REQUIRED WORK. Reprint the listing. Every line must match the original exactly.
##### RECORDS FOR THIS EXERCISE
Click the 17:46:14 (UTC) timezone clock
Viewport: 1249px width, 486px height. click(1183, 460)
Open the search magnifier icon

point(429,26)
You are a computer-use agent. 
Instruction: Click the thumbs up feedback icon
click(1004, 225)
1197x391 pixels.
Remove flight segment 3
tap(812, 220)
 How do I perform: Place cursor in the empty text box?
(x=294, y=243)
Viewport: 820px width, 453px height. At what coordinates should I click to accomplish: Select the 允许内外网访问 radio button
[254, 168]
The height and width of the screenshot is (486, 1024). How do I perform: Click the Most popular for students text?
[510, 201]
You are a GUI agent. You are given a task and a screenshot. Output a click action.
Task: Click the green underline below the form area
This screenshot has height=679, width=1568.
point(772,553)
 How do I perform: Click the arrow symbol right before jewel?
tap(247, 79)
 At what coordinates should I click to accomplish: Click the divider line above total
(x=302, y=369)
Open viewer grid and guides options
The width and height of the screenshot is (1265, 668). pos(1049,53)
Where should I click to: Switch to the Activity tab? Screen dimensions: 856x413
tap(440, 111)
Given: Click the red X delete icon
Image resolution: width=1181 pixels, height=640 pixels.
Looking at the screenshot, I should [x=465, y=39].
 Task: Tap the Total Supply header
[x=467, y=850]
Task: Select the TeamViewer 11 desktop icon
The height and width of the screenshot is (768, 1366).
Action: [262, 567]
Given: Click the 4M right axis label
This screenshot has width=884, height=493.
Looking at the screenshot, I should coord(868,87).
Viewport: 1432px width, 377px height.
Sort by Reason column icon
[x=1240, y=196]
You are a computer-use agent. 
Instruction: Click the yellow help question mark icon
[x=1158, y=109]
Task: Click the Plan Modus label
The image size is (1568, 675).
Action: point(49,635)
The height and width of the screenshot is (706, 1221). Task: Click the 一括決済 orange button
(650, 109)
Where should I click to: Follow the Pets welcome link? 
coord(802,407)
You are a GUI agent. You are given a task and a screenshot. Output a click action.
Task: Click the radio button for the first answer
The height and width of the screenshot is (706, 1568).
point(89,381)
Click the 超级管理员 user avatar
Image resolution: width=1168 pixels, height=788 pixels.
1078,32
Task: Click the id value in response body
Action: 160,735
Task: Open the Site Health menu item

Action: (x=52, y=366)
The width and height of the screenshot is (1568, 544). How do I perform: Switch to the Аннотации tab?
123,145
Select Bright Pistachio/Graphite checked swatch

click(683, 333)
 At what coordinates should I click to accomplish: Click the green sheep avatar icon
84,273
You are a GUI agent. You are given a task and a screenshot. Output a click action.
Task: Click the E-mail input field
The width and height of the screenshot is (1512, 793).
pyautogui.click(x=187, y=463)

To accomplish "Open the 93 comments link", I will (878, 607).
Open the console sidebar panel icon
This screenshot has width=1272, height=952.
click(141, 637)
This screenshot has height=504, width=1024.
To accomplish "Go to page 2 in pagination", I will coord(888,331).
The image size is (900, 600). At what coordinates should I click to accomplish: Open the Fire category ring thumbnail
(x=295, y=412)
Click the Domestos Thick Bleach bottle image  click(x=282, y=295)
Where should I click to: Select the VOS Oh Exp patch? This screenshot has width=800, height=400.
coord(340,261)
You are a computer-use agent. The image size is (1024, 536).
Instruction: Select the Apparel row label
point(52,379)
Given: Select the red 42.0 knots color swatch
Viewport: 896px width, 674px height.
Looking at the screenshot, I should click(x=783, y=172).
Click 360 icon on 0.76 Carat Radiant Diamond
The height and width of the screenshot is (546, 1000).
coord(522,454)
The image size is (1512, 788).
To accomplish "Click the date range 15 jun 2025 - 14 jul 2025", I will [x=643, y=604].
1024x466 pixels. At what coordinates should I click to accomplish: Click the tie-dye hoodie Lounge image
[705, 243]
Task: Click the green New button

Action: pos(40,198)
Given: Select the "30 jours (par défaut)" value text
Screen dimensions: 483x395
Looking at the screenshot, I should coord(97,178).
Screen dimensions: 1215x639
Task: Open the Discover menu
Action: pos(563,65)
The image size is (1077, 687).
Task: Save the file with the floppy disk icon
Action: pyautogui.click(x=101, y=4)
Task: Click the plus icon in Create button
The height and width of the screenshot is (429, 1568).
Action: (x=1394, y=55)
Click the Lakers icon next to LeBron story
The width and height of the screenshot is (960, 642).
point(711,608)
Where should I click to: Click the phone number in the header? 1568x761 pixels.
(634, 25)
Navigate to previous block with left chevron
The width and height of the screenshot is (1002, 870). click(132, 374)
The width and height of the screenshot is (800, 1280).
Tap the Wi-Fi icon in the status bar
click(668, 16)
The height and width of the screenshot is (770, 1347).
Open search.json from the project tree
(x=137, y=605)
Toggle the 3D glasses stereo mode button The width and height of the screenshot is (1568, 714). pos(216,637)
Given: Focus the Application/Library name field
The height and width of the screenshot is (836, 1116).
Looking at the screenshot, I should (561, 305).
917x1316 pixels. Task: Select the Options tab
##########
SOLVED PROBLEM.
Click the 17:46:14 (UTC) timezone clock
Viewport: 1249px width, 486px height. click(1183, 460)
Open the search magnifier icon

point(429,26)
You are a computer-use agent. 
Instruction: Click the thumbs up feedback icon
click(1004, 225)
1197x391 pixels.
Remove flight segment 3
tap(812, 220)
 How do I perform: Place cursor in the empty text box?
(x=294, y=243)
Viewport: 820px width, 453px height. At what coordinates should I click to accomplish: Select the 允许内外网访问 radio button
[254, 168]
The height and width of the screenshot is (486, 1024). How do I perform: Click the Most popular for students text?
[510, 201]
You are a GUI agent. You are given a task and a screenshot. Output a click action.
Task: Click the green underline below the form area
This screenshot has height=679, width=1568.
point(772,553)
 How do I perform: Click the arrow symbol right before jewel?
tap(247, 79)
 At what coordinates should I click to accomplish: Click the divider line above total
(x=302, y=369)
Open viewer grid and guides options
The width and height of the screenshot is (1265, 668). pos(1049,53)
Where should I click to: Switch to the Activity tab? Screen dimensions: 856x413
tap(440, 111)
Given: Click the red X delete icon
Image resolution: width=1181 pixels, height=640 pixels.
Looking at the screenshot, I should [x=465, y=39].
 Task: Tap the Total Supply header
[x=467, y=850]
Task: Select the TeamViewer 11 desktop icon
The height and width of the screenshot is (768, 1366).
Action: [262, 567]
Given: Click the 4M right axis label
This screenshot has width=884, height=493.
Looking at the screenshot, I should coord(868,87).
Viewport: 1432px width, 377px height.
Sort by Reason column icon
[x=1240, y=196]
You are a computer-use agent. 
Instruction: Click the yellow help question mark icon
[x=1158, y=109]
Task: Click the Plan Modus label
The image size is (1568, 675).
Action: point(49,635)
The height and width of the screenshot is (706, 1221). Task: Click the 一括決済 orange button
(650, 109)
Where should I click to: Follow the Pets welcome link? 
coord(802,407)
You are a GUI agent. You are given a task and a screenshot. Output a click action.
Task: Click the radio button for the first answer
The height and width of the screenshot is (706, 1568).
point(89,381)
Click the 超级管理员 user avatar
Image resolution: width=1168 pixels, height=788 pixels.
1078,32
Task: Click the id value in response body
Action: 160,735
Task: Open the Site Health menu item

Action: (x=52, y=366)
The width and height of the screenshot is (1568, 544). How do I perform: Switch to the Аннотации tab?
123,145
Select Bright Pistachio/Graphite checked swatch

click(683, 333)
 At what coordinates should I click to accomplish: Click the green sheep avatar icon
84,273
You are a GUI agent. You are given a task and a screenshot. Output a click action.
Task: Click the E-mail input field
The width and height of the screenshot is (1512, 793).
pyautogui.click(x=187, y=463)

To accomplish "Open the 93 comments link", I will (878, 607).
Open the console sidebar panel icon
This screenshot has width=1272, height=952.
click(141, 637)
This screenshot has height=504, width=1024.
To accomplish "Go to page 2 in pagination", I will coord(888,331).
The image size is (900, 600). At what coordinates should I click to accomplish: Open the Fire category ring thumbnail
(x=295, y=412)
Click the Domestos Thick Bleach bottle image  click(x=282, y=295)
Where should I click to: Select the VOS Oh Exp patch? This screenshot has width=800, height=400.
coord(340,261)
You are a computer-use agent. The image size is (1024, 536).
Instruction: Select the Apparel row label
point(52,379)
Given: Select the red 42.0 knots color swatch
Viewport: 896px width, 674px height.
Looking at the screenshot, I should click(x=783, y=172).
Click 360 icon on 0.76 Carat Radiant Diamond
The height and width of the screenshot is (546, 1000).
coord(522,454)
The image size is (1512, 788).
To accomplish "Click the date range 15 jun 2025 - 14 jul 2025", I will [x=643, y=604].
1024x466 pixels. At what coordinates should I click to accomplish: Click the tie-dye hoodie Lounge image
[705, 243]
Task: Click the green New button

Action: pos(40,198)
Given: Select the "30 jours (par défaut)" value text
Screen dimensions: 483x395
Looking at the screenshot, I should coord(97,178).
Screen dimensions: 1215x639
Task: Open the Discover menu
Action: pos(563,65)
The image size is (1077, 687).
Task: Save the file with the floppy disk icon
Action: pyautogui.click(x=101, y=4)
Task: Click the plus icon in Create button
The height and width of the screenshot is (429, 1568).
Action: (x=1394, y=55)
Click the Lakers icon next to LeBron story
The width and height of the screenshot is (960, 642).
point(711,608)
Where should I click to: Click the phone number in the header? 1568x761 pixels.
(634, 25)
Navigate to previous block with left chevron
The width and height of the screenshot is (1002, 870). click(132, 374)
The width and height of the screenshot is (800, 1280).
Tap the Wi-Fi icon in the status bar
click(668, 16)
The height and width of the screenshot is (770, 1347).
Open search.json from the project tree
(x=137, y=605)
Toggle the 3D glasses stereo mode button The width and height of the screenshot is (1568, 714). pos(216,637)
Given: Focus the Application/Library name field
The height and width of the screenshot is (836, 1116).
Looking at the screenshot, I should (561, 305).
917x1316 pixels. Task: Select the Options tab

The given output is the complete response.